▶ **Dataset entries**
------------

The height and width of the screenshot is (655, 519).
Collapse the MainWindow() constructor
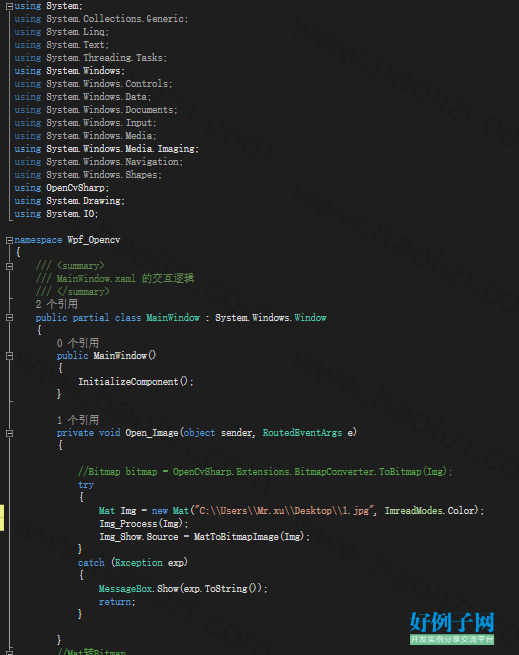tap(9, 356)
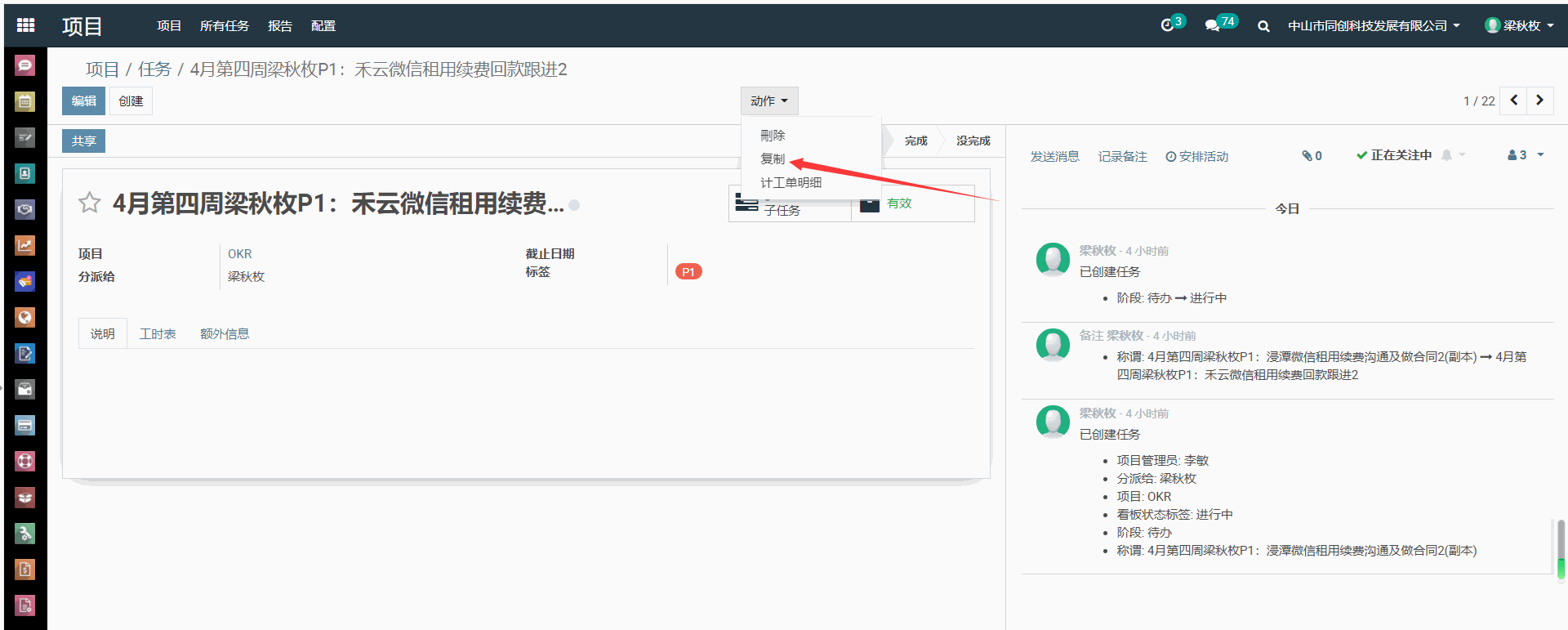The height and width of the screenshot is (630, 1568).
Task: Expand the followers list dropdown showing 3
Action: 1525,155
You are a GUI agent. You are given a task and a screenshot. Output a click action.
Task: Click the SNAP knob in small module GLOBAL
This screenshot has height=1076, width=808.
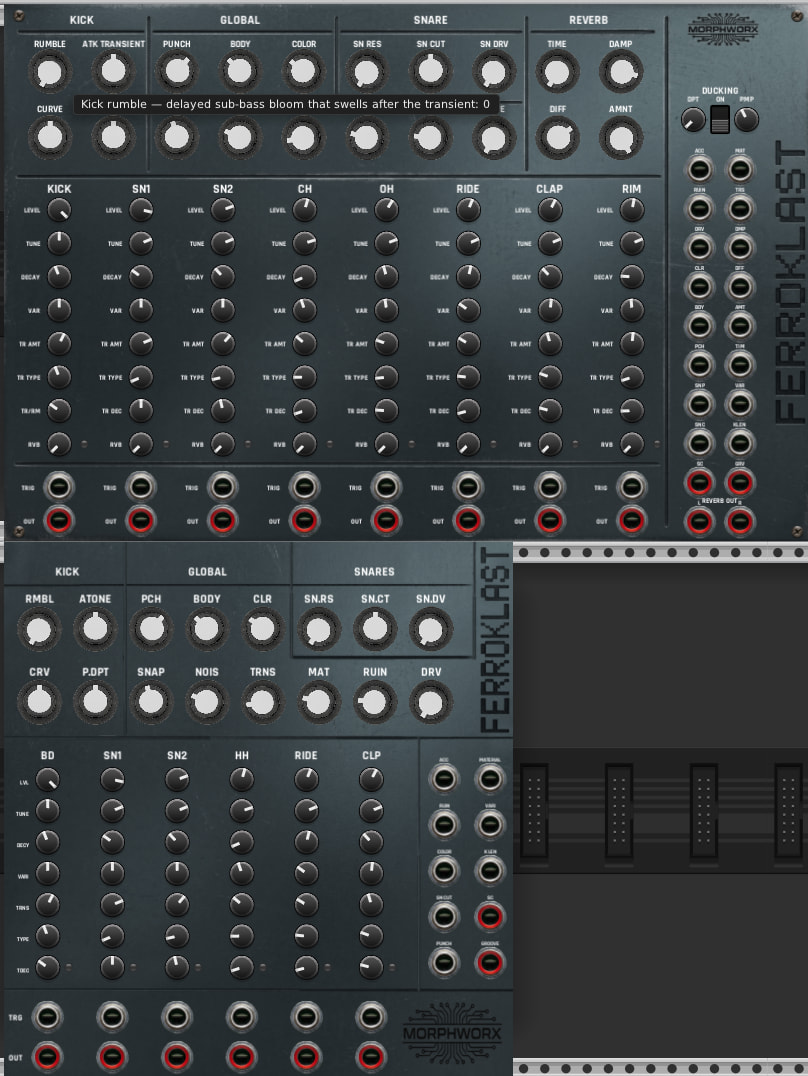(x=151, y=701)
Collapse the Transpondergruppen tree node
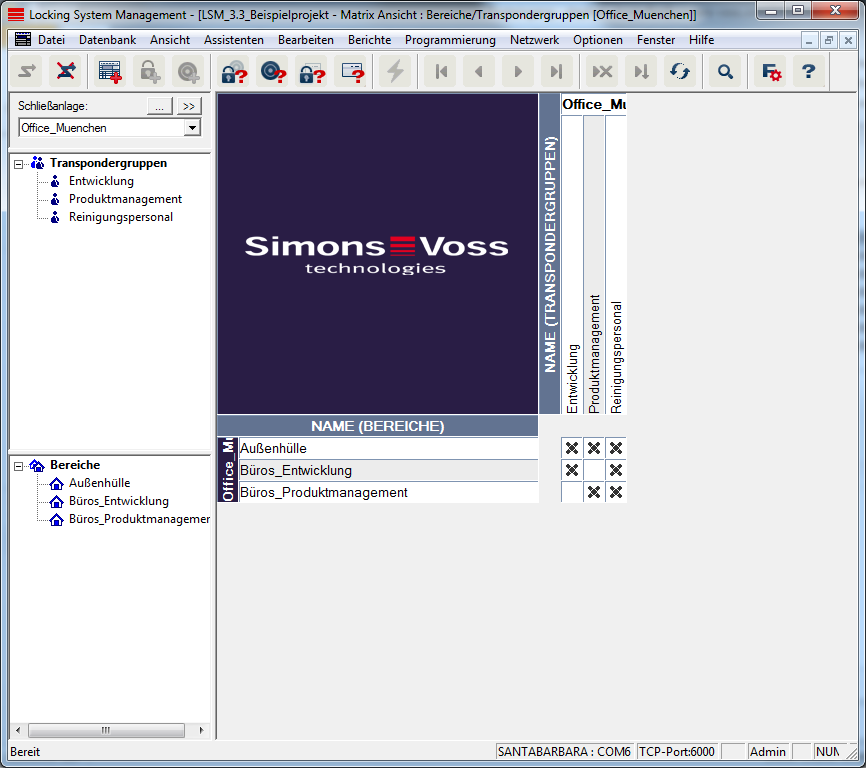 coord(20,163)
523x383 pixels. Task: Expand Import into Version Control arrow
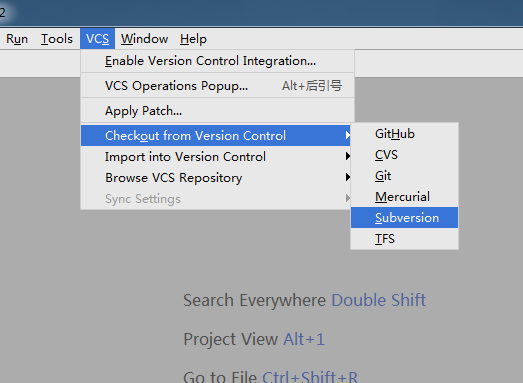click(347, 156)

------------

Please retype the lines from the one containing "Collapse the MainWindow() constructor" through the last line of the records above, exactly as written, and leave out any pictures.

Collapse the MainWindow() constructor
tap(9, 356)
The height and width of the screenshot is (630, 1568).
Task: Expand the followers list dropdown showing 3
Action: 1525,155
You are a GUI agent. You are given a task and a screenshot. Output a click action.
Task: Click the SNAP knob in small module GLOBAL
This screenshot has height=1076, width=808.
(x=151, y=701)
Collapse the Transpondergruppen tree node
 coord(20,163)
523x383 pixels. Task: Expand Import into Version Control arrow
click(347, 156)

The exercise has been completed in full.